Prompt
Recast every line of the data below, from the line that contains "You are a computer-use agent. Viewport: 456px" down to the line that contains "Looking at the screenshot, I should 1093,214.", as a JSON list of strings with one string per line, leaving out blank lines. Include both of those lines and nothing outside that range.
***** Data to use
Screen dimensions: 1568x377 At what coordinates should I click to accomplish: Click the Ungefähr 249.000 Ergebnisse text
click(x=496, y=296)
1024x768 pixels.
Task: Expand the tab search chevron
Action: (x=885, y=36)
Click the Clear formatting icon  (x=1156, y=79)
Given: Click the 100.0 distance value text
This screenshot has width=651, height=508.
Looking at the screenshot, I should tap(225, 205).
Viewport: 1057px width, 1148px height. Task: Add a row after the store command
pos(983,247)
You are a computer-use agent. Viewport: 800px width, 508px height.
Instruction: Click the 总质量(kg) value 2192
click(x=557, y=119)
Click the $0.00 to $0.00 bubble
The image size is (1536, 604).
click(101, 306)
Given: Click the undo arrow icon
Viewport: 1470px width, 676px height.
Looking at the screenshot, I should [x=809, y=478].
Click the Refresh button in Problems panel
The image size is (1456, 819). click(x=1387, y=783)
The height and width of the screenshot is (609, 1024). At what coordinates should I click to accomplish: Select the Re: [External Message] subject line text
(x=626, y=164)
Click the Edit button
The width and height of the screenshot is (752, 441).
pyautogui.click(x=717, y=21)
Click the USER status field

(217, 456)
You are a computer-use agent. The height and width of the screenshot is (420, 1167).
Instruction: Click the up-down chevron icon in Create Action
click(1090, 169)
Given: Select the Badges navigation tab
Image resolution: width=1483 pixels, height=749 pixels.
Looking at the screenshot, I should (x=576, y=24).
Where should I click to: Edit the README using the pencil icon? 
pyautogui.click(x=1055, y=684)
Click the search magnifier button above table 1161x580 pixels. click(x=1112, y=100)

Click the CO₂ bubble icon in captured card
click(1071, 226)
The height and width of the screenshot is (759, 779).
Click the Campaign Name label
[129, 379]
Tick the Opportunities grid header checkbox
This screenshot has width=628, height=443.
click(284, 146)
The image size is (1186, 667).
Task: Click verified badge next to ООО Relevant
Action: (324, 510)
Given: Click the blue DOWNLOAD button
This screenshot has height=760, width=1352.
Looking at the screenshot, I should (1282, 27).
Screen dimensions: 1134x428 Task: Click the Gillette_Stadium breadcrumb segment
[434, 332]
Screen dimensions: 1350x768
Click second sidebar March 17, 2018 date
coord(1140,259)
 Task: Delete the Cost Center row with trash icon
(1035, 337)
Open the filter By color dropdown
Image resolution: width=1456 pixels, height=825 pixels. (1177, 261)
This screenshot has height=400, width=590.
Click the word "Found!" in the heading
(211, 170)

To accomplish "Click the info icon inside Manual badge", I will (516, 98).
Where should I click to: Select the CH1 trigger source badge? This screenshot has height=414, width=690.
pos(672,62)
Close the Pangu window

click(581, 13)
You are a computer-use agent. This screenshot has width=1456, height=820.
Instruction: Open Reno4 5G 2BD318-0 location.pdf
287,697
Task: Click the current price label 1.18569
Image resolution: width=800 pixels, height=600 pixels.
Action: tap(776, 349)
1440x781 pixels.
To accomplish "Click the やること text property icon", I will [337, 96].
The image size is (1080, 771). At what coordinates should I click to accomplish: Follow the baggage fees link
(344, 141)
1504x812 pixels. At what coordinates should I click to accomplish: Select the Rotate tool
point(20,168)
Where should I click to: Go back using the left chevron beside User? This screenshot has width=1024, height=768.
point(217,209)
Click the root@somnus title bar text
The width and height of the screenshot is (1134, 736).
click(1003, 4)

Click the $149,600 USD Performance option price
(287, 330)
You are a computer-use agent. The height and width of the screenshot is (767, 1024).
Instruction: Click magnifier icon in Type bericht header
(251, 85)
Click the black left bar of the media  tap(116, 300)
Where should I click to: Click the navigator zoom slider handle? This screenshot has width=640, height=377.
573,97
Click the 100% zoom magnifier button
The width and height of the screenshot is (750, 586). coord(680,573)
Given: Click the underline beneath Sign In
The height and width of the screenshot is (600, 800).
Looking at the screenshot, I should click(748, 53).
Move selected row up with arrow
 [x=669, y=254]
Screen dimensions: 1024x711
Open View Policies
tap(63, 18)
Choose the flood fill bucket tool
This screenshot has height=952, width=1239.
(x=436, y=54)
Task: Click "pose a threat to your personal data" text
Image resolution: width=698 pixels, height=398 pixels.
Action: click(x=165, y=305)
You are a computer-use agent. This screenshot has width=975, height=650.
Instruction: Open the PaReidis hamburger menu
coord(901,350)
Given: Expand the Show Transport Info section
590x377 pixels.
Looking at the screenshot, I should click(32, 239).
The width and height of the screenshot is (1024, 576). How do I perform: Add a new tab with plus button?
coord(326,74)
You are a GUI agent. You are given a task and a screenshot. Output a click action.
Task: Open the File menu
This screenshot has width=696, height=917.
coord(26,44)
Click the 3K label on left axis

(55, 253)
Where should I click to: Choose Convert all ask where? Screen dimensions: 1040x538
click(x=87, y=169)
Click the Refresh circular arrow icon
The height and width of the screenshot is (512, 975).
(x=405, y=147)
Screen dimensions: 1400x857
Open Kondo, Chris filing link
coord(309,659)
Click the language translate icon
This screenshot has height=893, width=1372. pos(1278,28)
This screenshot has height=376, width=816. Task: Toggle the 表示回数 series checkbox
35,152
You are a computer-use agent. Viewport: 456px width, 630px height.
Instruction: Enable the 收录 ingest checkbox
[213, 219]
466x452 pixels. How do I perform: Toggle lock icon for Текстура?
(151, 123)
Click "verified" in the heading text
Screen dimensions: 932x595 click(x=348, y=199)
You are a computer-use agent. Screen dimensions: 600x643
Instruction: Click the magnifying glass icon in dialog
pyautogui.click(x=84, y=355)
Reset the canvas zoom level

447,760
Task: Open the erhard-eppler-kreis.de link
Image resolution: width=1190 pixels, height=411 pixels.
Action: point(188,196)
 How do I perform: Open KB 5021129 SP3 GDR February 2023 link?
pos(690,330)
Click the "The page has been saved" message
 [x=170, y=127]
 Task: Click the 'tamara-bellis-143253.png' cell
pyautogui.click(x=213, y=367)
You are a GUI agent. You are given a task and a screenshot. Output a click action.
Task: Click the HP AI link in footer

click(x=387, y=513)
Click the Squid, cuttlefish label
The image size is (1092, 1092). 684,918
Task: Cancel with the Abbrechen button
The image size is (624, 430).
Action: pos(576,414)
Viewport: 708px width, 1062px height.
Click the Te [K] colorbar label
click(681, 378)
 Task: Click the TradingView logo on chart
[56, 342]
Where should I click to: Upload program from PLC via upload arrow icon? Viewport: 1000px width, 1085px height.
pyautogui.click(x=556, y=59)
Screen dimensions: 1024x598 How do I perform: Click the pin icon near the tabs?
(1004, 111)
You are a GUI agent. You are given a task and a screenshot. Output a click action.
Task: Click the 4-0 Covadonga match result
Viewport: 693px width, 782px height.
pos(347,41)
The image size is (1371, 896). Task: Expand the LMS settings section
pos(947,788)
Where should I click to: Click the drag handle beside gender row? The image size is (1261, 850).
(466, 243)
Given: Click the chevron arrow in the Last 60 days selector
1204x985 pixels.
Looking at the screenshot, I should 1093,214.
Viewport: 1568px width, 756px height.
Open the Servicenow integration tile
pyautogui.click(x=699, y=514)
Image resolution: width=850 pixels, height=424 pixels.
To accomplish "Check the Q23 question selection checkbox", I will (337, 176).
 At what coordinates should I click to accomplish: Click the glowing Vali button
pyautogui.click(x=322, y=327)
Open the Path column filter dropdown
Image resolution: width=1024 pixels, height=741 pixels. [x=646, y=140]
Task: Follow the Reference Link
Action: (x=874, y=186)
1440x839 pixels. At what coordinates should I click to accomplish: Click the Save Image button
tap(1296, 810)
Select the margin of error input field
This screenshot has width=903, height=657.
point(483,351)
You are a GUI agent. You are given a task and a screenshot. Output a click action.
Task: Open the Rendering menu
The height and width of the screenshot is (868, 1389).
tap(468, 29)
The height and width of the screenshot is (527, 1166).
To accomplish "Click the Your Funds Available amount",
**********
Solution to this problem
[
  "You are a computer-use agent. Viewport: 456px width, 630px height.",
  "Instruction: Enable the 收录 ingest checkbox",
  "[213, 219]",
  "466x452 pixels. How do I perform: Toggle lock icon for Текстура?",
  "(151, 123)",
  "Click \"verified\" in the heading text",
  "Screen dimensions: 932x595 click(x=348, y=199)",
  "You are a computer-use agent. Screen dimensions: 600x643",
  "Instruction: Click the magnifying glass icon in dialog",
  "pyautogui.click(x=84, y=355)",
  "Reset the canvas zoom level",
  "447,760",
  "Task: Open the erhard-eppler-kreis.de link",
  "Image resolution: width=1190 pixels, height=411 pixels.",
  "Action: point(188,196)",
  " How do I perform: Open KB 5021129 SP3 GDR February 2023 link?",
  "pos(690,330)",
  "Click the \"The page has been saved\" message",
  " [x=170, y=127]",
  " Task: Click the 'tamara-bellis-143253.png' cell",
  "pyautogui.click(x=213, y=367)",
  "You are a GUI agent. You are given a task and a screenshot. Output a click action.",
  "Task: Click the HP AI link in footer",
  "click(x=387, y=513)",
  "Click the Squid, cuttlefish label",
  "The image size is (1092, 1092). 684,918",
  "Task: Cancel with the Abbrechen button",
  "The image size is (624, 430).",
  "Action: pos(576,414)",
  "Viewport: 708px width, 1062px height.",
  "Click the Te [K] colorbar label",
  "click(681, 378)",
  " Task: Click the TradingView logo on chart",
  "[56, 342]",
  "Where should I click to: Upload program from PLC via upload arrow icon? Viewport: 1000px width, 1085px height.",
  "pyautogui.click(x=556, y=59)",
  "Screen dimensions: 1024x598 How do I perform: Click the pin icon near the tabs?",
  "(1004, 111)",
  "You are a GUI agent. You are given a task and a screenshot. Output a click action.",
  "Task: Click the 4-0 Covadonga match result",
  "Viewport: 693px width, 782px height.",
  "pos(347,41)",
  "The image size is (1371, 896). Task: Expand the LMS settings section",
  "pos(947,788)",
  "Where should I click to: Click the drag handle beside gender row? The image size is (1261, 850).",
  "(466, 243)",
  "Given: Click the chevron arrow in the Last 60 days selector",
  "1204x985 pixels.",
  "Looking at the screenshot, I should 1093,214."
]